Meg Phillips

Personal information
- Full name: Meg Ellen Phillips
- Born: 2 February 1996 (age 30) Sunshine, Victoria, Australia
- Batting: Right-handed
- Bowling: Right-arm medium
- Role: All-rounder

Domestic team information
- 2011/12–2020/21: Tasmania
- 2015: Lancashire
- 2015/16–2019/20: Hobart Hurricanes (squad no. 10)

Career statistics
| Competition | WLA | WT20 |
| Matches | 48 | 61 |
| Runs scored | 630 | 214 |
| Batting average | 14.65 | 7.92 |
| 100s/50s | 0/2 | 0/0 |
| Top score | 68 | 25* |
| Balls bowled | 1,116 | 470 |
| Wickets | 30 | 26 |
| Bowling average | 32.16 | 22.11 |
| 5 wickets in innings | 0 | 0 |
| 10 wickets in match | 0 | 0 |
| Best bowling | 4/16 | 3/16 |
| Catches/stumpings | 12/– | 15/– |
- Source: CricketArchive, 21 March 2021

= Meg Phillips =

Australian cricketer

Meg Ellen Phillips (born 2 February 1996) is an Australian cricketer who played as an all-rounder for Tasmanian Tigers and Hobart Hurricanes. She has also played county cricket for Lancashire, and semi-professional basketball for Launceston Tornadoes.
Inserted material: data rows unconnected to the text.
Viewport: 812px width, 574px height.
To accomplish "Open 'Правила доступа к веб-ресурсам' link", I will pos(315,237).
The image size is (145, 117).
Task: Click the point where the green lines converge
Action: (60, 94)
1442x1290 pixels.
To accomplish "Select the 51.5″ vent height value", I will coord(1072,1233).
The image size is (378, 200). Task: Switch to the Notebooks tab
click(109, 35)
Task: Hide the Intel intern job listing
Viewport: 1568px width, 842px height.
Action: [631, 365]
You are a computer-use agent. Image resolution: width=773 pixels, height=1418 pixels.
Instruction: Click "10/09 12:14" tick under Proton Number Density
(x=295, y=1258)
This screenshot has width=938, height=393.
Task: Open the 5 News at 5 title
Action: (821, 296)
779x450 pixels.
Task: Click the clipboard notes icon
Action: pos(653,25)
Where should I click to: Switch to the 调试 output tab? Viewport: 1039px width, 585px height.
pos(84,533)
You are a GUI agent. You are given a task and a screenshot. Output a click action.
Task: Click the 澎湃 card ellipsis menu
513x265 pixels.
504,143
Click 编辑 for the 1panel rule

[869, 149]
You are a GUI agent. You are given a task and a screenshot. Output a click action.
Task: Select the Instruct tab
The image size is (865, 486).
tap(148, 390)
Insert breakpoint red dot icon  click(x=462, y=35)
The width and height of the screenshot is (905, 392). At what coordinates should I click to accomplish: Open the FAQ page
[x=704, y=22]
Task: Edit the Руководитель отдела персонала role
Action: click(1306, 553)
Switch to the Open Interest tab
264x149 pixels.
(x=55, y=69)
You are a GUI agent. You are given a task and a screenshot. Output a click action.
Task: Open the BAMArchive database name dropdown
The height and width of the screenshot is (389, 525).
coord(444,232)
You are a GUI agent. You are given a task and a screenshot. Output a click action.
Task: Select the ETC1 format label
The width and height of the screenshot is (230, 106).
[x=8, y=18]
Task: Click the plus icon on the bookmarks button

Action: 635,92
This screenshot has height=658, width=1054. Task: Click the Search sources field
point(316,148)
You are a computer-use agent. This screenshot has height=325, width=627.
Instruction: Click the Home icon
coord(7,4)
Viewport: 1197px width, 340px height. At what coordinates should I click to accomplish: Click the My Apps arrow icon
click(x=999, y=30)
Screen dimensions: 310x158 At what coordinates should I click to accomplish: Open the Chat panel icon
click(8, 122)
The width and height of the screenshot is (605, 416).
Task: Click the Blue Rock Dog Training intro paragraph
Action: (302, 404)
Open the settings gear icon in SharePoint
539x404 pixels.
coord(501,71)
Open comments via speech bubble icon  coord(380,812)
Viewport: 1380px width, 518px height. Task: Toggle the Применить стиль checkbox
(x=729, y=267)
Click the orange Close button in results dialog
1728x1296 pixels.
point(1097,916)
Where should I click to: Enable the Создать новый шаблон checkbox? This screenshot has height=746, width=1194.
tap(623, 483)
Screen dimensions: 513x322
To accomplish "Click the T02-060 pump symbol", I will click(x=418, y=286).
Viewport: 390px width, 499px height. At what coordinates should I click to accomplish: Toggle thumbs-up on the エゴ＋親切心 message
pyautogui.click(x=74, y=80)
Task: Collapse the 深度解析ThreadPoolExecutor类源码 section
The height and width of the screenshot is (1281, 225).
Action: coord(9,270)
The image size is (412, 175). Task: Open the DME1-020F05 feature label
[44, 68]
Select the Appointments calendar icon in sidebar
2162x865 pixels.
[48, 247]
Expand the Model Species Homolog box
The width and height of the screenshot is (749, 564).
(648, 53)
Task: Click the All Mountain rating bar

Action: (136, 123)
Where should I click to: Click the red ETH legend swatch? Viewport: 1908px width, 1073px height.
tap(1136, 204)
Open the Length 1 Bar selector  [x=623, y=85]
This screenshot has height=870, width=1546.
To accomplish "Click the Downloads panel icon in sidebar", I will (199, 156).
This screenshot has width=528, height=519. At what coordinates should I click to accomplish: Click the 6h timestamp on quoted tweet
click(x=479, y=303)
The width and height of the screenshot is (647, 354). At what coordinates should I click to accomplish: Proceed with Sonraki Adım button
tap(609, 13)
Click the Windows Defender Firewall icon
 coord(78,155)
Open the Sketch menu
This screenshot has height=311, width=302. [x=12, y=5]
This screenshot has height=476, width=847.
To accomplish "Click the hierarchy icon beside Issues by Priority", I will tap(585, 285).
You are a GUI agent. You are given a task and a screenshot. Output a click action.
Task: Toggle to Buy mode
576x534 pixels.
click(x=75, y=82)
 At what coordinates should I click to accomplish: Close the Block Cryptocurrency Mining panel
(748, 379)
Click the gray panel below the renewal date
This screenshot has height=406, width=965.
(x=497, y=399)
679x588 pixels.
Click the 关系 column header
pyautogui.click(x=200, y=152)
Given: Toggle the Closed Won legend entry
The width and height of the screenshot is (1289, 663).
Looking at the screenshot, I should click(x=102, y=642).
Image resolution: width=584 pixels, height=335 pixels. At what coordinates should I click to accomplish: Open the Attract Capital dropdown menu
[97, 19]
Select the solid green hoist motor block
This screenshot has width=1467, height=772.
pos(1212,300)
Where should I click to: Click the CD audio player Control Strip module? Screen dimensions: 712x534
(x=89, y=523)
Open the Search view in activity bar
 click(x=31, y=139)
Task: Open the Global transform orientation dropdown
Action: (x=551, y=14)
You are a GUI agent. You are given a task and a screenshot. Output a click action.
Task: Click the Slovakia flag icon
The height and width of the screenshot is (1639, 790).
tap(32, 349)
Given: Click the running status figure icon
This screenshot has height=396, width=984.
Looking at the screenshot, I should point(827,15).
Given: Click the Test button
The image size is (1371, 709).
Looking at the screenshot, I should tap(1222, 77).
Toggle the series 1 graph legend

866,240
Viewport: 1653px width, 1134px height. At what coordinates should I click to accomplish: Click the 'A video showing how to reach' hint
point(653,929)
From Evandale in northern Tasmania, Phillips was educated at Scotch Oakburn College in Launceston. She made her debut for Tasmanian Roar as a 16 year old against the ACT Meteors in 2011. At that time, she was one of the youngest cricketers playing in an Australian senior cricket team.

In January 2012, Phillips captained the Tasmanian team in the Cricket Australia Under-18 Female Championships at Ballarat in Victoria. Also in 2012, she was named young female cricketer of the year. In March 2013, she debuted for Scotch Oakburn College's senior firsts cricket team, and was said to be the first female ever to have played in the SATIS (Sports Association of Tasmanian Independent Schools) cricket competition. She again captained the Tasmanian female under-18 team in 2013–14.

During the winter of 2014, Phillips spent two weeks at the National Training Centre in Brisbane. The ensuing 2014–15 season was Phillips' best for the Roar to date, and included a score of 68 off 109 balls, batting at the top of the order against the Meteors.

In February 2015, Phillips was awarded an Adam Gilchrist Scholarship, funded by the Lord's Taverners, to travel overseas for the first time and play county cricket for Lancashire. Soon after arriving in the UK, she became the first female to play in the First Division of the North Manchester Cricket League when she debuted for Tottington St John's in a local derby match against East Lancs Paper Mill. In November 2015, after returning to Australia for the 2015–16 season, she took 4-16 and scored 20 runs in a WNCL match against the Western Fury.

Phillips was signed by the Hurricanes for its inaugural WBBL|01 season (2015–16). She remained in the Hurricanes squad for the WBBL|02 season (2016–17). In November 2018, she was named in the Hobart Hurricanes' squad for the 2018–19 Women's Big Bash League season.

On 11 June 2021, it was confirmed that Phillips had not received a Tasmania contract for the 2021–22 WNCL season.